WORK INSTRUCTIONS => Filter the entries beneath this task, copying only the lines that hold the word "agent".

+++

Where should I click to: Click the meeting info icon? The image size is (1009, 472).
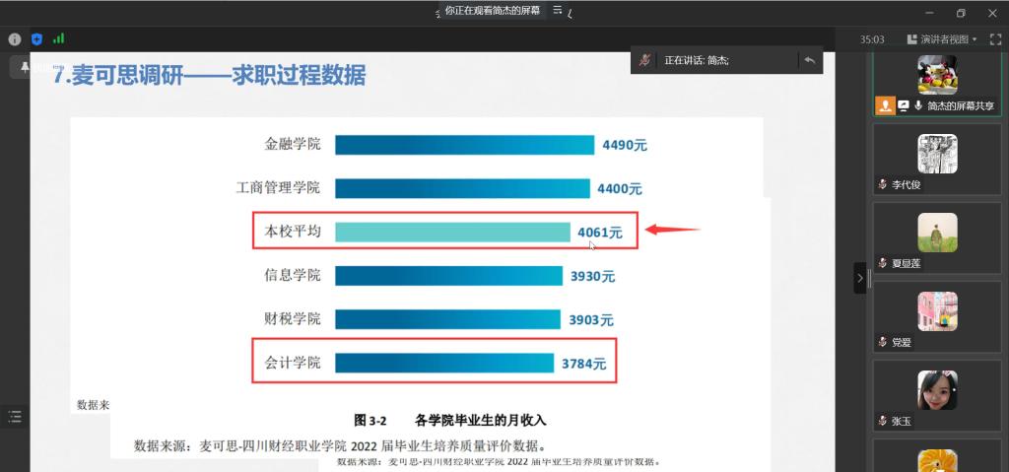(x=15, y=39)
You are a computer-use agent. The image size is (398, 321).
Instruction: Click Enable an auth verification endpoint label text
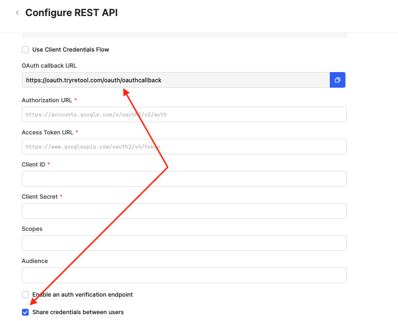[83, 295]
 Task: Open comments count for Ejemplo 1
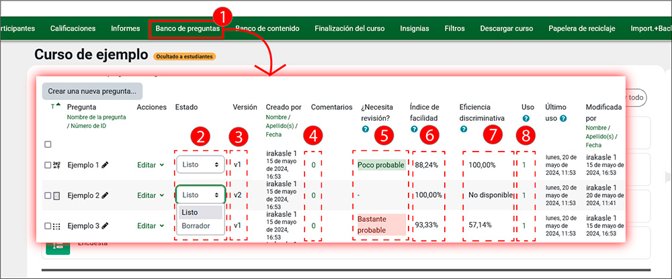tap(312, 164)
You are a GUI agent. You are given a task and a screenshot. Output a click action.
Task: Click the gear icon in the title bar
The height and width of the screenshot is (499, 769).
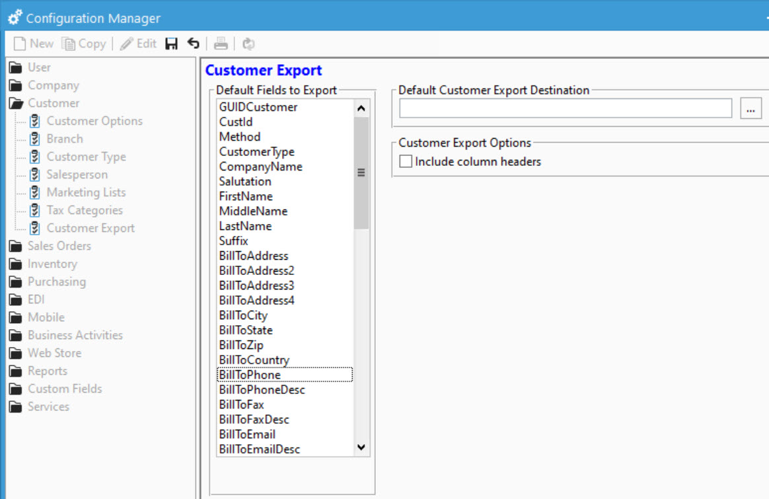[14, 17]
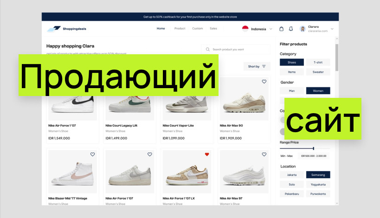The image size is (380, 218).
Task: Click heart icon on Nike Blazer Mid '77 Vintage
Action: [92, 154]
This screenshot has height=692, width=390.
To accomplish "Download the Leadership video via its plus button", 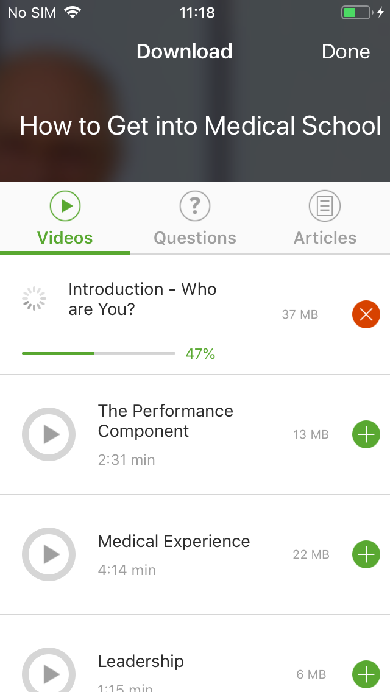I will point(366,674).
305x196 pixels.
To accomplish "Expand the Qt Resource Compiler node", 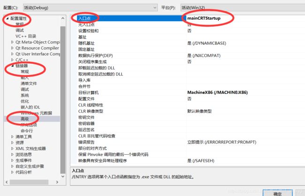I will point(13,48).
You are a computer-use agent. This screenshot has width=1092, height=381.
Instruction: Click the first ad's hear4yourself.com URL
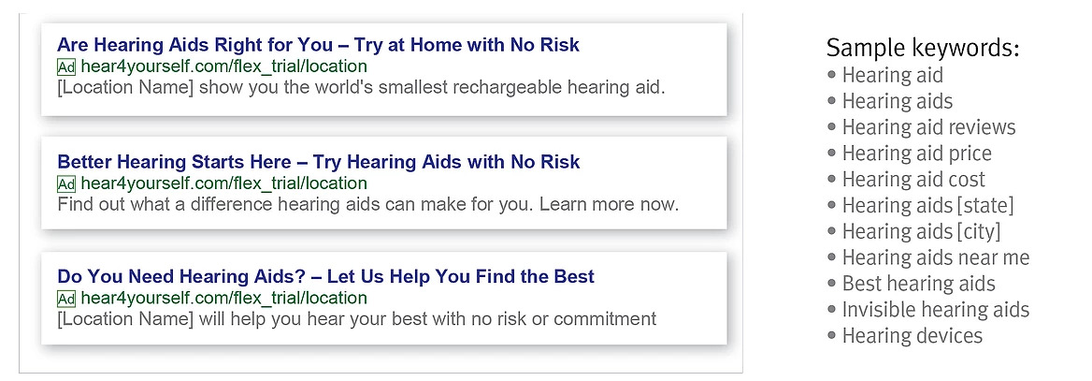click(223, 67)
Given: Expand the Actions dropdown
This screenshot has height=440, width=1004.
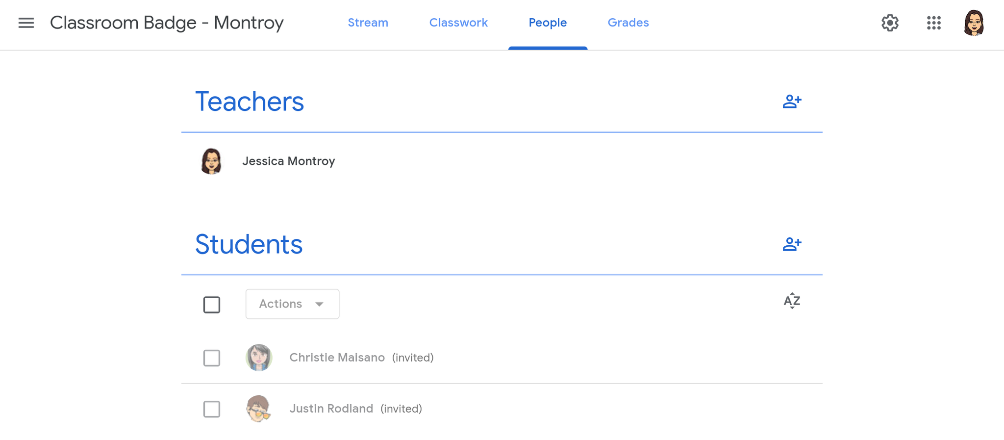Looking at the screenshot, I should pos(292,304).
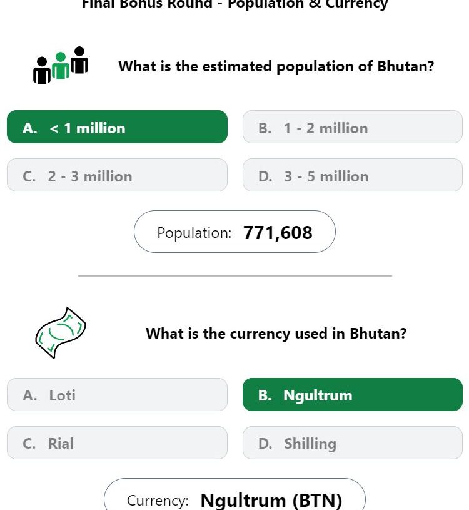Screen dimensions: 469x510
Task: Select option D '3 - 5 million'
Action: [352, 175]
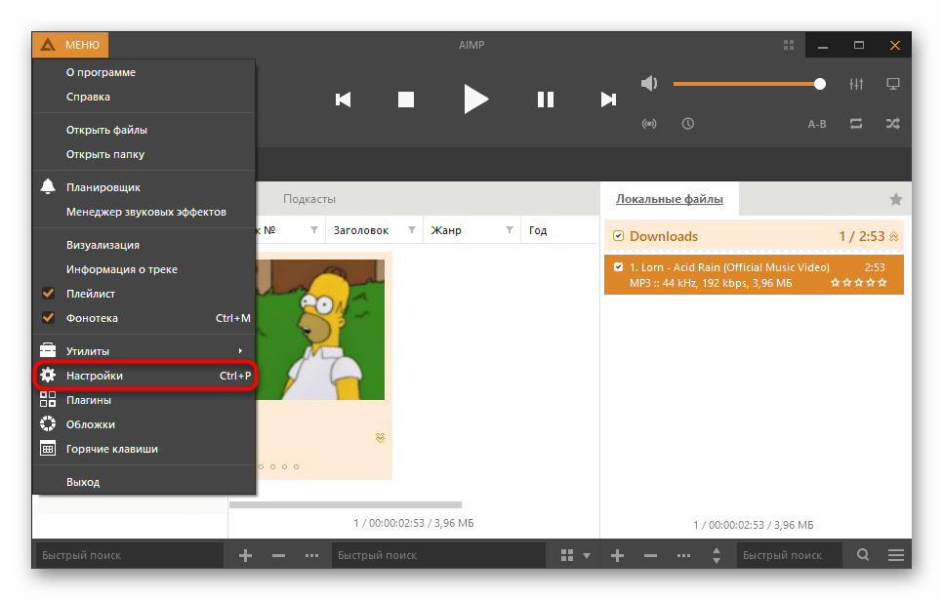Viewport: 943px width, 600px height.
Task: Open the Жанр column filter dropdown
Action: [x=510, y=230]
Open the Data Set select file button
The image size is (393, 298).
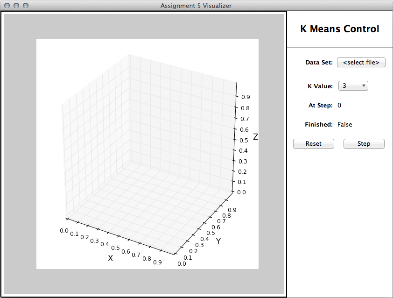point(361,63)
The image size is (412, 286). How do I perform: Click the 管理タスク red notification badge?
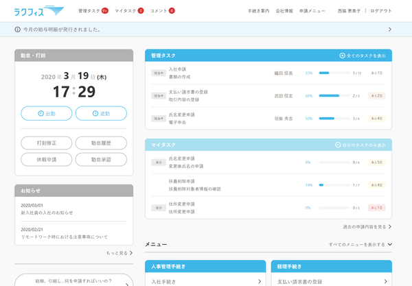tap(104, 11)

+++

WRITTEN SOLUTION =>
You are a computer-use agent. The image size is (398, 321).
You are a GUI agent. You are given a task and a screenshot. Output a click action.
You are a computer-use agent. This screenshot has width=1092, height=381.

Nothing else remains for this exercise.